The aim was to look solely at search terms used - no relevance is given to whether the term returns any results.
For each category (see below) a regex was built containing the relevant terms, this was simply used to
egrep against lists containing all search terms recorded in the last 12 months.
One list refers to searches received via the hidden service, the other via the Clearnet CDN.

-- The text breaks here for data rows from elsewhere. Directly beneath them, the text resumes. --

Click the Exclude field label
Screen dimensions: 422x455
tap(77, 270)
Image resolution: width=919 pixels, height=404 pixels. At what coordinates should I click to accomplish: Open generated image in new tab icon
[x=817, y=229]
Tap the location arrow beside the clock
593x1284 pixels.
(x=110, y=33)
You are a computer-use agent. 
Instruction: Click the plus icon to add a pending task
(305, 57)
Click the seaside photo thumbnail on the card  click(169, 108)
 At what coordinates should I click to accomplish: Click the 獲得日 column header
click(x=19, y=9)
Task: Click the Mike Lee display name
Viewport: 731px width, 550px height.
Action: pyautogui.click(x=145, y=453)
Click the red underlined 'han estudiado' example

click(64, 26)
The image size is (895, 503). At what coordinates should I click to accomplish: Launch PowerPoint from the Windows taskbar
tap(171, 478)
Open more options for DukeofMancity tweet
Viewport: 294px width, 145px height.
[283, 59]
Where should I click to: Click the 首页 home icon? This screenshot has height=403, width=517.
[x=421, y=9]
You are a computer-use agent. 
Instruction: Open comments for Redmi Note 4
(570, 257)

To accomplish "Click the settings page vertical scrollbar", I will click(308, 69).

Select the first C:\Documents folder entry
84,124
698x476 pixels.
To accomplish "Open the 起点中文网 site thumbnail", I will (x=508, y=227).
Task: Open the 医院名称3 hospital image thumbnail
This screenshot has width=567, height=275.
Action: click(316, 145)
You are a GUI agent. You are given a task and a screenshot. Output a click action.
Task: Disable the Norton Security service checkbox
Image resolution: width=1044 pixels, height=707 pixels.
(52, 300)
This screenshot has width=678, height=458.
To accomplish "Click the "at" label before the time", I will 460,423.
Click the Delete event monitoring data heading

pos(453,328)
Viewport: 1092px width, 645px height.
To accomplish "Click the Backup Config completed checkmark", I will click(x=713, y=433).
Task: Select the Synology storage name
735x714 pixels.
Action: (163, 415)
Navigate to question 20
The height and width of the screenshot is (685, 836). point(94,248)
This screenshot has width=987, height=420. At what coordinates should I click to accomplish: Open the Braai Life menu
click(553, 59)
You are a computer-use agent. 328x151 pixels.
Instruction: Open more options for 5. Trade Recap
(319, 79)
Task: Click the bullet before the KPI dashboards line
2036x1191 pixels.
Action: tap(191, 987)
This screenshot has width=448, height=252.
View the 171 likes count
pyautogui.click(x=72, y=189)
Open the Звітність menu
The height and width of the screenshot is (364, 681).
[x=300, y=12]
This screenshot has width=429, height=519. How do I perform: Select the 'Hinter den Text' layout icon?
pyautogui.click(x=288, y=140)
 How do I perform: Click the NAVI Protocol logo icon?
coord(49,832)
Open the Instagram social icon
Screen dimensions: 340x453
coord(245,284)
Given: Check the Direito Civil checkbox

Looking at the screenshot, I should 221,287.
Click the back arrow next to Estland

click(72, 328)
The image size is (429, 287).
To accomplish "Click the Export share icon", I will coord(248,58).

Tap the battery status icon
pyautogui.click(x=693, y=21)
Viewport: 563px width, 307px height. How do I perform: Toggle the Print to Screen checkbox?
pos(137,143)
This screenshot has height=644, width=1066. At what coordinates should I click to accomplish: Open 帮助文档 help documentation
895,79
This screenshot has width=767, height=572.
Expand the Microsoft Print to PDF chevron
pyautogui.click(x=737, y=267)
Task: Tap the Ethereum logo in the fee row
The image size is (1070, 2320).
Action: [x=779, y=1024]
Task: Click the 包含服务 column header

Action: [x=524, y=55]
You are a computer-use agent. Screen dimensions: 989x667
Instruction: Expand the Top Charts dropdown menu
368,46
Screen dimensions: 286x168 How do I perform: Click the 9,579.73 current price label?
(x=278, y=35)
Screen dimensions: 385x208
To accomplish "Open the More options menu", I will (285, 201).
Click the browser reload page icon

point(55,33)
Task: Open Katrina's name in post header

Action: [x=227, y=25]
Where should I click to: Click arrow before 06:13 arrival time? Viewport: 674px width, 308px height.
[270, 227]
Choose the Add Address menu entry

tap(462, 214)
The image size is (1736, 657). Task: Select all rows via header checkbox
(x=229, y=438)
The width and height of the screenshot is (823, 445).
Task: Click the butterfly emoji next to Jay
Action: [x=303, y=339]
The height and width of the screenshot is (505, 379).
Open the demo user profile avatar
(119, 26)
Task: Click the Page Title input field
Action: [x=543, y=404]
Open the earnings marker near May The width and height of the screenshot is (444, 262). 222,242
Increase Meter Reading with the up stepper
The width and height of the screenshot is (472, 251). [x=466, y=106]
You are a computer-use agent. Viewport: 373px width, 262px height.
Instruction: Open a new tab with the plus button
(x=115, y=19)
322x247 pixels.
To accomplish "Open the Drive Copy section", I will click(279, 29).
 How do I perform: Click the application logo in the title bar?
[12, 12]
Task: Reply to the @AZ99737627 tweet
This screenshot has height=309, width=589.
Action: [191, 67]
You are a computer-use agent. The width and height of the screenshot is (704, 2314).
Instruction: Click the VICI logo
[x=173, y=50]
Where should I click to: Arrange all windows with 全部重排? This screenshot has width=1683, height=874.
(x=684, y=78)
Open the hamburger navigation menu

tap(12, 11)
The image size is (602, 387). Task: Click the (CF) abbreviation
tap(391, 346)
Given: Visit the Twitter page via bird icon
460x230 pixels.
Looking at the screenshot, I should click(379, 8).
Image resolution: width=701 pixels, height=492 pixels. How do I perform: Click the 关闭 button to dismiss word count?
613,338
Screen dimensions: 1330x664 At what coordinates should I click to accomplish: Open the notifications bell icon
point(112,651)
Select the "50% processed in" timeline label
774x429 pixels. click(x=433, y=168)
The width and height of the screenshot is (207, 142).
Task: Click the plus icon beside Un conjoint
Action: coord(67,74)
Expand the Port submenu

By going over the logs a few times, I sorted search terms into various categories (and in some cases, subcategories). The naming of these categories is fairly arbitrary, but terms were divided into
- Anonymous Overlay Networks
- Crypto Currencies
- Fucked up searches (Sickos)
- Geographic Names
- Internet Technologies
- Video Delivery
- Bombs (seriously, wtf are people searching this site for bomb?)
- Me/My sites
- Downloads etc
- Mobiles (Cell Phones)
- Obvious Exploit Attempts
- Peoples Names
- Specific Companies
- System Administration
- Specific Software
- Backups etc
- Other/All Else
In the stats/graphs below, I generally only refer to the top level categories unless there's something interesting about the distribution of their subcomponents.
Hopefully most categories are fairly self explanatory, but some probably deserve some extra notes
What constitutes porn is obviously very subjective, and it's very hard to accurately infer context into search terms, particularly given there should be no matches on this site for many of the results I observed.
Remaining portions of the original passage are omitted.